A package of measures to tackle violent crime backed by £130.5 million has been revealed by the government.
The funding will be made available to tackle knife crime, serious violence and murder and new money will be targeted at steering young people away from crime.
Home Secretary Priti Patel said: “I am determined to cut crime and make our streets safer, which is why we are recruiting 20,000 more police officers, introducing new stop and search powers, and giving the police the resources they need to go after the serious violent criminals causing misery in communities.
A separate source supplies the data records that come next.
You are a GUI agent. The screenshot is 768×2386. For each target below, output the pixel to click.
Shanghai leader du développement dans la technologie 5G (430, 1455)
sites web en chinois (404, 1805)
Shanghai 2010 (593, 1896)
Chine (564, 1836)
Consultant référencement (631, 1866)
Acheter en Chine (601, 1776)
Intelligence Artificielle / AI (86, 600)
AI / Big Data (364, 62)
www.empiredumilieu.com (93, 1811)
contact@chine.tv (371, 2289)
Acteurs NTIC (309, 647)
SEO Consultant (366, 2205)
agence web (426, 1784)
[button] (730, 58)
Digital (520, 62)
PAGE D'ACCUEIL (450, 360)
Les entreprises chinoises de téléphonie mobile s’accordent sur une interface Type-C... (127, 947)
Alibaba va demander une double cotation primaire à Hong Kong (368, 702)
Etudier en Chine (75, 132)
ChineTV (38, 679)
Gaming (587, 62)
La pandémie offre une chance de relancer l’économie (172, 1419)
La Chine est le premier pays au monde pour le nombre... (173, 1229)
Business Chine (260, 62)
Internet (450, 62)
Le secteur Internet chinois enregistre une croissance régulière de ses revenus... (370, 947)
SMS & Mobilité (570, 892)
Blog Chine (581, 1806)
“But when it comes to gangs and serious violence, we must also tackle underlying causes. That is why we are investing in new early intervention programmes to stop young people committing these crimes in the first place,” she added.
The package includes:
- £30 million to support the police to take targeted action in parts of England and Wales most affected by serious violence
- up to £23 million for new early intervention programmes that will help stop young people from being drawn into violence
The funding comes ahead of the introduction of a major criminal justice bill, which will:
- give police new stop and search powers to tackle known knife and weapons carriers
- place a duty on public sector bodies – including police, education and health agencies – to take a joined-up approach to addressing serious violence
- require local agencies to review the circumstances when an adult homicide takes place involving offensive weapons, such as knives, to ensure lessons are learnt and future deaths are prevented
National Police Chiefs’ Council (NPCC) lead for Serious Violent Crime, Assistant Chief Constable Jackie Sebire, said: “Continuing to work with partners to address serious violence and its widespread impact on individuals and communities is a key priority for forces. Even during the pandemic, we have seen serious street-based violence continue and particularly violence involving young people as both victims and perpetrators.
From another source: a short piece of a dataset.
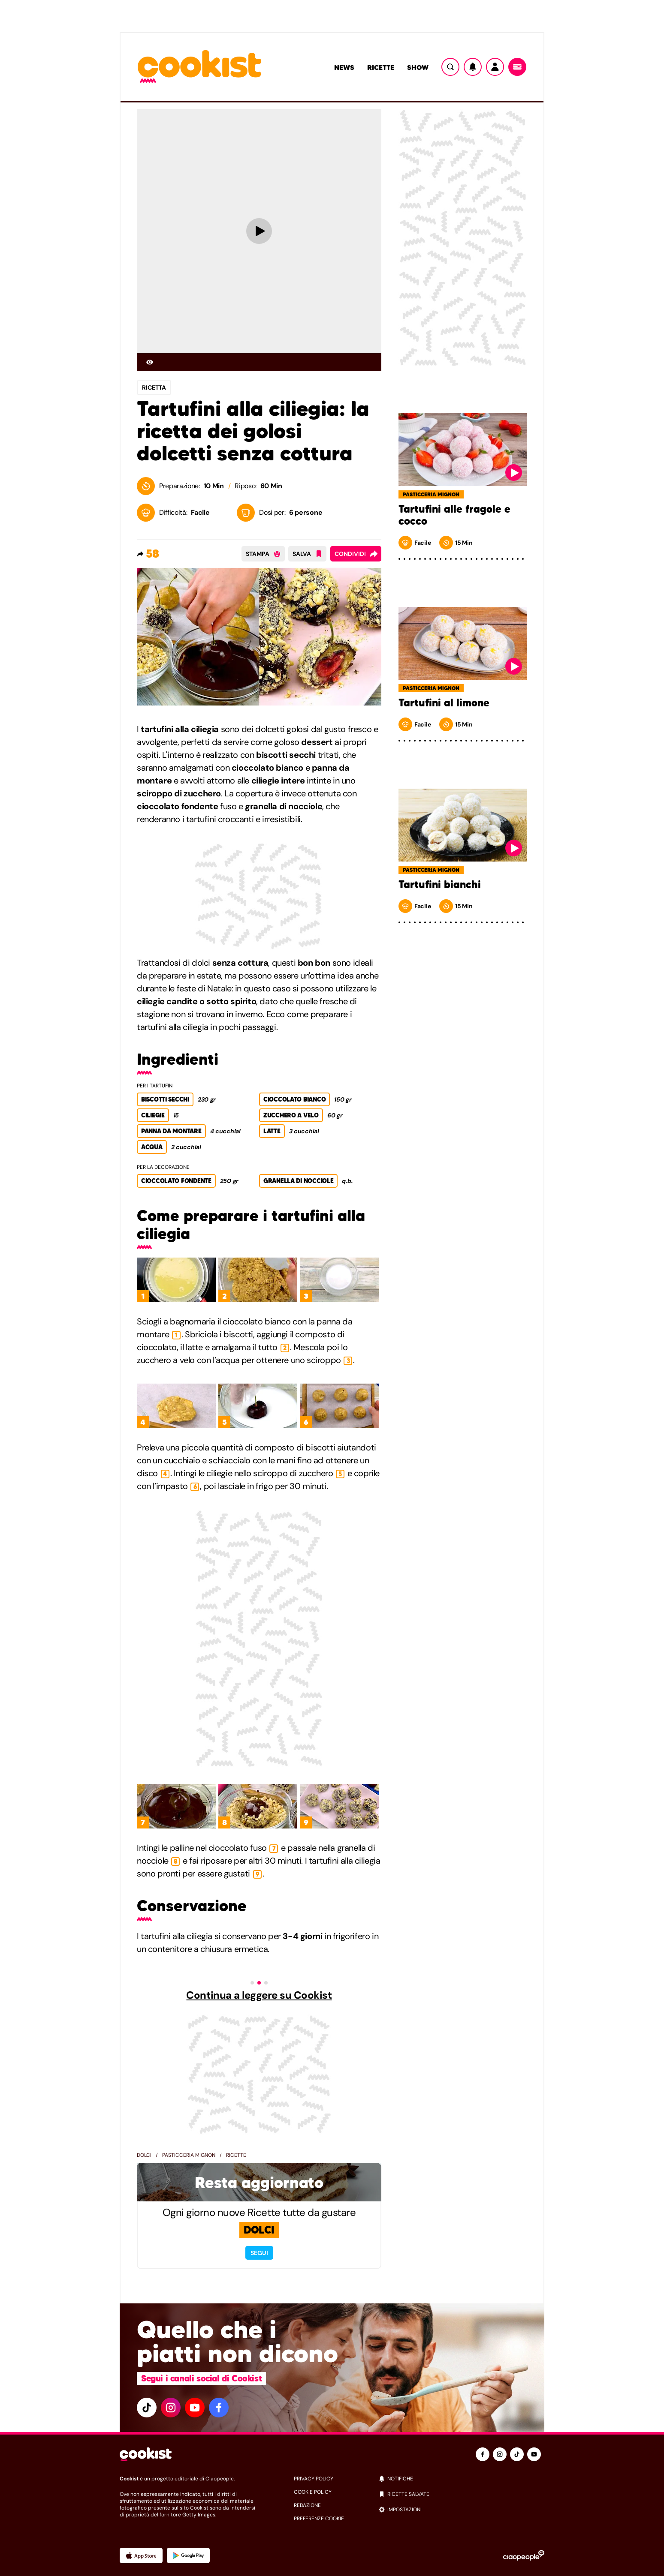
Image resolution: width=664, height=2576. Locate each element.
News (344, 67)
“I have seen officers and staff facing real challenges to their own safety every day, facing unknown dangers when executing warrants, taking knives from those carrying them in public places and dealing with victims of serious violence and trauma with compassionate professionalism.
“Bringing about sustained reductions in violence is incredibly complex. We welcome this renewal of funding from the Home Office, which will allow police to maintain a focus on tactics and activities that we have an evidence base on and know work in local communities,” she added.
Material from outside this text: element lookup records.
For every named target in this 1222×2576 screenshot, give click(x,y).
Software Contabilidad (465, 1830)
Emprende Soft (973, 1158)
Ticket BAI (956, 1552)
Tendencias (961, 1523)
A range of other measures will be introduced to address the factors that lead to serious violent crime and stop it happening in the first place. These include:
- £10 million to expand domestic abuse perpetrator programmes, which will hold perpetrators to account by challenging their behaviours and helping to change them.
- £3.4 million to expand work being carried out by the Metropolitan Police’s Social Media Hub to investigate online gang-related material, gather evidence for prosecutions, and make referrals to social media companies so illegal and harmful content can be taken down.
- £1 million to set up and start the pilot for new homicide reviews.
- £1.6 million towards piloting the Creating Opportunities Forum this year: a new programme to support young people who may be at risk of serious violence to access employment opportunities.
The funding package also includes the further £35.5 million towards violence reduction units which was announced in early February. The units draw together partners in 18 areas worst affected by serious violence to deliver a full range of co-ordinated action needed to tackle serious violence at its root.
The remaining funding will all be spent on programmes to tackle serious violent crime.
The funding for this package of measures has been secured at the Spending Review and through the Shared Outcomes Fund, which funds pilot projects to test innovative ways of working across the public sector.